PROBLEM REQUIREMENTS :: Continue the roundup of reviews of Toilet: Ek Prem Katha from the point where it stops.

SELECTION ::

Since it begins as a love story, a lot depends on their chemistry and they don’t disappoint. They are charming as a couple and their romantic escapades are endearing. It may be a bit disconcerting to see 49-year-old Kumar play a bachelor who is 36 and being smitten by a twenty-something woman, but since the actor is age-defying he seems to pull off the role. Even the bits where he follows her relentlessly is a questionable way of courtship, but Kumar manages to make it less creepy with his charismatic on-screen presence.
Excerpt from Gulf News

A review in NDTV describes Toilet: Ek Prem Katha as a “ten-minute public service film” turned into a “two-and-a-half-hour, patience-testing, yawn-inducing Bollywood puff-job for a government scheme”.

The film’s flimsy approach and flaccid structure do not help matters one bit. By the time it lumbers its way to an entirely predictable and unconvincing climax, Toilet: Ek Prem Katha is crying out to be flushed down the very drain it has popped up from.
Excerpt from NDTV 

A short review of the first half published by Republic TV described the “patriotic” film as “a winner”.

The first half is entertaining and powerful at the same time. Relatable to the rural masses. Appears to be a ‘paisa vasool’. Realistic settings and punchy dialogues. This patriotic film is possibly a winner!

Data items
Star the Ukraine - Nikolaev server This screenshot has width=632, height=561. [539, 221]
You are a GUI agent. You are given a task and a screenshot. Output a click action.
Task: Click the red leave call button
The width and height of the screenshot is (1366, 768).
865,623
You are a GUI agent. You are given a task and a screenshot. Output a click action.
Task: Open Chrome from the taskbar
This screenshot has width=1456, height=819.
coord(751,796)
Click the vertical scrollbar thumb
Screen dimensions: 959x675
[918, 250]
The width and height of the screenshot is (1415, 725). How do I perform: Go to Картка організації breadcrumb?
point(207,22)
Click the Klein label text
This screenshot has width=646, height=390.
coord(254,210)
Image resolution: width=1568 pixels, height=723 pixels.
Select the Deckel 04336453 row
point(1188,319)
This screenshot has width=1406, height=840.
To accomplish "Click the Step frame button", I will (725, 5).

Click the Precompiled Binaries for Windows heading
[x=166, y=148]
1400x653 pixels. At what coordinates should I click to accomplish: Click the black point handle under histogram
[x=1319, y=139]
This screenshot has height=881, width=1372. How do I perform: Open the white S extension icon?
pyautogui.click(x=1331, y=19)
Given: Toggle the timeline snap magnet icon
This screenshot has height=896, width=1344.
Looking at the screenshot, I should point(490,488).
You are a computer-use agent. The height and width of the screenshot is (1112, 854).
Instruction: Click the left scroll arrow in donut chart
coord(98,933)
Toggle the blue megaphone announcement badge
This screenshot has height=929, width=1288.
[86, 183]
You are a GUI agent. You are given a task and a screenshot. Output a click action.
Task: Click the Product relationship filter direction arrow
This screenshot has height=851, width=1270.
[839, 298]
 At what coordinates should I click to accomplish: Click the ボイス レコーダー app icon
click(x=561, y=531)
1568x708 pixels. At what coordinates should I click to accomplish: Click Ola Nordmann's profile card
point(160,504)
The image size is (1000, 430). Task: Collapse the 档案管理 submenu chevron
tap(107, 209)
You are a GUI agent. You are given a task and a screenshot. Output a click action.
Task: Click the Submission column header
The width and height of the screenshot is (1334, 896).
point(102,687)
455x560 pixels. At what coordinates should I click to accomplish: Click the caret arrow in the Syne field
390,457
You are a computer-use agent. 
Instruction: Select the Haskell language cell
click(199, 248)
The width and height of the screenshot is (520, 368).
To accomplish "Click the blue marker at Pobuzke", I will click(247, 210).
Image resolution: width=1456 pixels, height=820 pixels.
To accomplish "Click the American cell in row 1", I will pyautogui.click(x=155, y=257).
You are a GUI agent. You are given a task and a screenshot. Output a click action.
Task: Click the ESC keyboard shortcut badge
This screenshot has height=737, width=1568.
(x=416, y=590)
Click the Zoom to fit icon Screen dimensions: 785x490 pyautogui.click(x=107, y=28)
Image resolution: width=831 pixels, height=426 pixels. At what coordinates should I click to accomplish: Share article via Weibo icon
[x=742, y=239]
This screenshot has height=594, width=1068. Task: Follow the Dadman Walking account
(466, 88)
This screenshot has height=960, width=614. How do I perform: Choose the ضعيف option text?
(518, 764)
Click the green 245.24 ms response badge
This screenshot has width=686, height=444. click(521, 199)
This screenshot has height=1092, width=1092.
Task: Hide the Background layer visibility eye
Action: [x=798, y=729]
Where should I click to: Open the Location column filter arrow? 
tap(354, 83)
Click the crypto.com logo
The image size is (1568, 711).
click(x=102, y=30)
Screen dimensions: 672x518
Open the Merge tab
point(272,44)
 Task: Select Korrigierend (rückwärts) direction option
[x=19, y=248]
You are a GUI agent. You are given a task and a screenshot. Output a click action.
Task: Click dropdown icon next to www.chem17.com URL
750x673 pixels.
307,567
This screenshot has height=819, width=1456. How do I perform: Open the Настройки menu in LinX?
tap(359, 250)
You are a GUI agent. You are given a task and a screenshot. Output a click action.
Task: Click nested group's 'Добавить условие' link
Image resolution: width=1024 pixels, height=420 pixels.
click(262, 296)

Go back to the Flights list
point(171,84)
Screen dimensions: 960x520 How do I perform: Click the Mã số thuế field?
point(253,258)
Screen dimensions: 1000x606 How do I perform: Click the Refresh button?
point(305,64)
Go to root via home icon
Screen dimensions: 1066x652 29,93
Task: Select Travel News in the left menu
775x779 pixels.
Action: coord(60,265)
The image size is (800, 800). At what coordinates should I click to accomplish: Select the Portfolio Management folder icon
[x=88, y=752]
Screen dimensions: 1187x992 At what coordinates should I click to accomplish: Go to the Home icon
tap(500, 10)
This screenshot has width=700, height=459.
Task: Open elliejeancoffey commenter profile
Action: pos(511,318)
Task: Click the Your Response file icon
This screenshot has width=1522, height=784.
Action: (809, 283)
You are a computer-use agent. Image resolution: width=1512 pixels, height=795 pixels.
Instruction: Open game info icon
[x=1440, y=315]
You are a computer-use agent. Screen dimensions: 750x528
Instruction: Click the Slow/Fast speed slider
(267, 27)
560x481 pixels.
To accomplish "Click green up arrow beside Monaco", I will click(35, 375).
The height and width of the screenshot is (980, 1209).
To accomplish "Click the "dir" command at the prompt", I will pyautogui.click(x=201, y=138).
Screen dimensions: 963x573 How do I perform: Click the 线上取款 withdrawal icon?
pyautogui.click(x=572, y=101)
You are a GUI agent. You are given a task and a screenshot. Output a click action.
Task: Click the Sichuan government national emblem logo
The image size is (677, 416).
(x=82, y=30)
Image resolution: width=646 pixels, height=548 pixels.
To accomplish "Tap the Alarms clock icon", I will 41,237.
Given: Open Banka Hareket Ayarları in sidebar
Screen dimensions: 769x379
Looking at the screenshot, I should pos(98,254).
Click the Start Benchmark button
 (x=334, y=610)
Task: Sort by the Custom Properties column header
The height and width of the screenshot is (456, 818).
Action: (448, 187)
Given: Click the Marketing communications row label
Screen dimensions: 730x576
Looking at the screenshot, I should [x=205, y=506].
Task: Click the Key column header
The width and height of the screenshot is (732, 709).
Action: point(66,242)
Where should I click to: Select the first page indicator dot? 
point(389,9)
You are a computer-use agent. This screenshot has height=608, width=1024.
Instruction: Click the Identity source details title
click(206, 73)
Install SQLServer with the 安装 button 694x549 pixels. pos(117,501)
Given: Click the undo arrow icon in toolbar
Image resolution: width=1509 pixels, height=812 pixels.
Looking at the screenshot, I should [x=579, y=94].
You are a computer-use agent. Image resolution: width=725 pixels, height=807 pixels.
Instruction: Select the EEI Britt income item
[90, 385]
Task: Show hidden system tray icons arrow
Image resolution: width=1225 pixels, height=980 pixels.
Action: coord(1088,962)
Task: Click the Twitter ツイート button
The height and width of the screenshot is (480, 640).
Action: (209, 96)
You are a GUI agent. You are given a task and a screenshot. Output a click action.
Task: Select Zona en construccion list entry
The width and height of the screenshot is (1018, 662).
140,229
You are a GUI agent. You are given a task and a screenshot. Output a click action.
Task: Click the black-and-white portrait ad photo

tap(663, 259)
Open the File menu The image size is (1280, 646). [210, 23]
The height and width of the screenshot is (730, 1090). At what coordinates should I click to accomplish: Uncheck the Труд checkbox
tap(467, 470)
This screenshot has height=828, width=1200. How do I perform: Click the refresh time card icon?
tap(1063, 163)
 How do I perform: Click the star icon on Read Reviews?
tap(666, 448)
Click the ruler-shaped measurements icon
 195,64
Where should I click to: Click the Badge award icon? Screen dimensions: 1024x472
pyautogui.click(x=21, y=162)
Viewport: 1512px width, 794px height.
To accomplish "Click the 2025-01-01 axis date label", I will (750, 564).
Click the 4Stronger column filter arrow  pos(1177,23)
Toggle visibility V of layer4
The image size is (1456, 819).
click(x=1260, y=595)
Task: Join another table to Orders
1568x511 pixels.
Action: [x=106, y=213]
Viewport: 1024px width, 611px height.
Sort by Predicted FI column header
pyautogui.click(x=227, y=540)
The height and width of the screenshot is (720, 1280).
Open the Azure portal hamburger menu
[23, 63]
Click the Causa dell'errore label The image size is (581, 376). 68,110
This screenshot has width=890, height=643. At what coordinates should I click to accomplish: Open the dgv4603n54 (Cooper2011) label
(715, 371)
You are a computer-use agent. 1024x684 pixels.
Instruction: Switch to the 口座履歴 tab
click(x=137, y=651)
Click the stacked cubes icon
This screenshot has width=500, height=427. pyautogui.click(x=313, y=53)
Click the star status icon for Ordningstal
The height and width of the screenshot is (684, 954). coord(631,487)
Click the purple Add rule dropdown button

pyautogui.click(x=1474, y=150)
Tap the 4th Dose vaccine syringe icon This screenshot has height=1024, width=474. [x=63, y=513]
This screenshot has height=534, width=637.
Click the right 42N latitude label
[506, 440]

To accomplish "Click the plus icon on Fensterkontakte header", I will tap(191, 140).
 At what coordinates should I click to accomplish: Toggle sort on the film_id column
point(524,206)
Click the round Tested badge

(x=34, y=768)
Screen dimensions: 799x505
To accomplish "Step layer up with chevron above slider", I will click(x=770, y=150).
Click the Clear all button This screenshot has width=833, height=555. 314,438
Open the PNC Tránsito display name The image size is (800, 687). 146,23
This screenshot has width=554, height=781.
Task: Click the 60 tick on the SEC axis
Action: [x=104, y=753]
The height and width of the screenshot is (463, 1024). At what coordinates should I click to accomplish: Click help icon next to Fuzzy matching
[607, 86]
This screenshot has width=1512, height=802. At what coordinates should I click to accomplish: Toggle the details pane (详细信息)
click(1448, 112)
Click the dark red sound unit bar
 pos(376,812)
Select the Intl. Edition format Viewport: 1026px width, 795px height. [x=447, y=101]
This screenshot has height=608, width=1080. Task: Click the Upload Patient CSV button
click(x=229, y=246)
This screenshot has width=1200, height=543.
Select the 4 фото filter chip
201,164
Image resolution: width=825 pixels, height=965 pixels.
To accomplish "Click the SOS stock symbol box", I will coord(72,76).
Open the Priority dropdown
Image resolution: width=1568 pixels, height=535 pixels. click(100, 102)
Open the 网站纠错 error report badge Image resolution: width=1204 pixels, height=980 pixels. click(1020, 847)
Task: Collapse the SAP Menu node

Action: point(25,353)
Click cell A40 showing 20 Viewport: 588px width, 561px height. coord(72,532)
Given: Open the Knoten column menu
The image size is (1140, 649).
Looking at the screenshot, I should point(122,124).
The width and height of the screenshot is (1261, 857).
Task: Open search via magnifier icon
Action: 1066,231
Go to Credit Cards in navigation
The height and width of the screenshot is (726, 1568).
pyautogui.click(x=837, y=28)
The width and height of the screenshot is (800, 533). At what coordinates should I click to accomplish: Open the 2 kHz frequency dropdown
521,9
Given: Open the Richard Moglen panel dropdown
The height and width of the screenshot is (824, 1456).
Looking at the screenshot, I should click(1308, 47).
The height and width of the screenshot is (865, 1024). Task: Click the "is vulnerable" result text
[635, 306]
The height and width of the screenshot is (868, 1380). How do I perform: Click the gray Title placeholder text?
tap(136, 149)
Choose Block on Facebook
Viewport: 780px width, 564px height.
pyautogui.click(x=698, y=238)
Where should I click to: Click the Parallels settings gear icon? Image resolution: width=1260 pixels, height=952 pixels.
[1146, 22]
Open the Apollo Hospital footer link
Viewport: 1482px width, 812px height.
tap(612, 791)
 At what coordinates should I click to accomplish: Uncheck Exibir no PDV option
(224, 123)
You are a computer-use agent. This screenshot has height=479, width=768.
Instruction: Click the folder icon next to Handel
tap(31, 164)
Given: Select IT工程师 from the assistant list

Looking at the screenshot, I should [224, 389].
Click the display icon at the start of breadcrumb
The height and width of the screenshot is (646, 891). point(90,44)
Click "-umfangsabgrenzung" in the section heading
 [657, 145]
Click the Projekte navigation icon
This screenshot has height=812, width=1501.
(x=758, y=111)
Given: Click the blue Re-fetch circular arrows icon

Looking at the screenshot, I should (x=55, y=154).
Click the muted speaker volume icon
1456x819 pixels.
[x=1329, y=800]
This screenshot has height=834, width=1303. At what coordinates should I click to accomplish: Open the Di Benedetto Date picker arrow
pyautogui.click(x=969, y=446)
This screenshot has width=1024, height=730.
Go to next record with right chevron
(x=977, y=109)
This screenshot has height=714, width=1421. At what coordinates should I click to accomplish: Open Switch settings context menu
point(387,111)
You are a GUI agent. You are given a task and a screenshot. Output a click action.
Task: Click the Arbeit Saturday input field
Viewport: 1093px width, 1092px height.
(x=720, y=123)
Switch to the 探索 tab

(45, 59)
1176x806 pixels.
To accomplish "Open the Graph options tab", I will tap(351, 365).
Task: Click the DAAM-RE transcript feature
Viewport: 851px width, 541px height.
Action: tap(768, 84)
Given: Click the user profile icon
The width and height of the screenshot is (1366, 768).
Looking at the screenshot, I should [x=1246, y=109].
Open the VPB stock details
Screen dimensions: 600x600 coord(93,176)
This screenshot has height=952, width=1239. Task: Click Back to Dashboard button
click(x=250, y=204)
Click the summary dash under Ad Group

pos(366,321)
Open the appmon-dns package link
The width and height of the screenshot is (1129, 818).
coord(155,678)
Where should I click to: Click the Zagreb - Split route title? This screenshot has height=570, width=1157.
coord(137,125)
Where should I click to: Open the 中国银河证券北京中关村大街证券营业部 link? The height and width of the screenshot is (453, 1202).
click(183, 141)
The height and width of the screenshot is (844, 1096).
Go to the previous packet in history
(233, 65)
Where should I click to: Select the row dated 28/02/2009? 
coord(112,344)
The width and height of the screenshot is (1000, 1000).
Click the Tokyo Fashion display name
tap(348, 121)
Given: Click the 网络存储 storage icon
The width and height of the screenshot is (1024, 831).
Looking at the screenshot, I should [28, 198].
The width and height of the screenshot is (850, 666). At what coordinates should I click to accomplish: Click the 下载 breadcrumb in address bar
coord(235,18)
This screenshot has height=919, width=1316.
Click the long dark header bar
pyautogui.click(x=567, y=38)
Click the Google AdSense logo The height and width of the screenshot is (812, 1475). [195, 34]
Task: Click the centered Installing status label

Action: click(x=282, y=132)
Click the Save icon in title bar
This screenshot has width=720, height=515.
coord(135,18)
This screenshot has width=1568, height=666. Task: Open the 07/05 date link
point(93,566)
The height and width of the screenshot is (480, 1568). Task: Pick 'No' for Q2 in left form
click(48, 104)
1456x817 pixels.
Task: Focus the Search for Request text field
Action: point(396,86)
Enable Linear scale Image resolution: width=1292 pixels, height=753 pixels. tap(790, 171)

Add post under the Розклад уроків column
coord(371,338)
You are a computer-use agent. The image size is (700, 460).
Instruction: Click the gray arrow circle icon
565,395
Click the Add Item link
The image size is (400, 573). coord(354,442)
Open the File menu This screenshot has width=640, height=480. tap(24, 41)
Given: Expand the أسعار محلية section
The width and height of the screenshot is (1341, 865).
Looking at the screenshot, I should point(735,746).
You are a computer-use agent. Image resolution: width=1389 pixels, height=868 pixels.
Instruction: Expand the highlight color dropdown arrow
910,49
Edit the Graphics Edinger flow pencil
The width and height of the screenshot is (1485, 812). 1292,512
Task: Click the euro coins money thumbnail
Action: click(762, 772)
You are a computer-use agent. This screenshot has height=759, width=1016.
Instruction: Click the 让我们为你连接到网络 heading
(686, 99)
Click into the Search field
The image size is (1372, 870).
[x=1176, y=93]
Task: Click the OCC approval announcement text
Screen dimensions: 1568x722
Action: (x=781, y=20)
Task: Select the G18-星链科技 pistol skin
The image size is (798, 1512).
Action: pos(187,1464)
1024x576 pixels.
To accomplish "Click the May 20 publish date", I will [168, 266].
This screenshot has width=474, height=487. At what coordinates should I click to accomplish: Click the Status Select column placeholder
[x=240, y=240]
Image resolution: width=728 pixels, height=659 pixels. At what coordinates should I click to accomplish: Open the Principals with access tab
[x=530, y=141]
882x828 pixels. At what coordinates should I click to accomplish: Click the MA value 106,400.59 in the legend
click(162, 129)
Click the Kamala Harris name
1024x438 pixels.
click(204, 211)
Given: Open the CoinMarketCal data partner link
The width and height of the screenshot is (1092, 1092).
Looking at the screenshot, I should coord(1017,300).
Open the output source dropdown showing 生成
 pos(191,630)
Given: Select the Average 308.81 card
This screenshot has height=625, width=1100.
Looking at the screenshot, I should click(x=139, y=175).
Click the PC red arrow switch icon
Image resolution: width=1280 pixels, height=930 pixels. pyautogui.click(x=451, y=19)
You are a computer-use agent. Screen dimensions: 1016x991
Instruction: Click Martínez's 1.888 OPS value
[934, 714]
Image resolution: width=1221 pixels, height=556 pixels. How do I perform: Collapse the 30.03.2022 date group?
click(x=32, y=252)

ANSWER TO THIS TASK ::
Excerpt from Republic TV

The review in Hindustan Times described Toilet: Ek Prem Katha as a film “furthering one of the ruling government’s most widely publicised social change campaigns”.

The patriotism in Toilet Ek Prem Katha is primarily in furthering one of the ruling government’s most widely publicised social change campaigns, even if the rural hero exposes some of the scheme’s pitfalls. Anupam Kher, a BJP sympathiser, plays a character akin to the real life hero of India’s sanitation crusade, Bindeshwar Pathak. It is the love story of a man played by Akshay Kumar who has to save his marriage by ensuring there are toilets in his village. The goofy protagonist turns activist-vigilante. There’s no better time to release a film about sanitation miseries than now; the producers can leverage the Swachh Bharat brand equity for all its pre-release marketing requirements.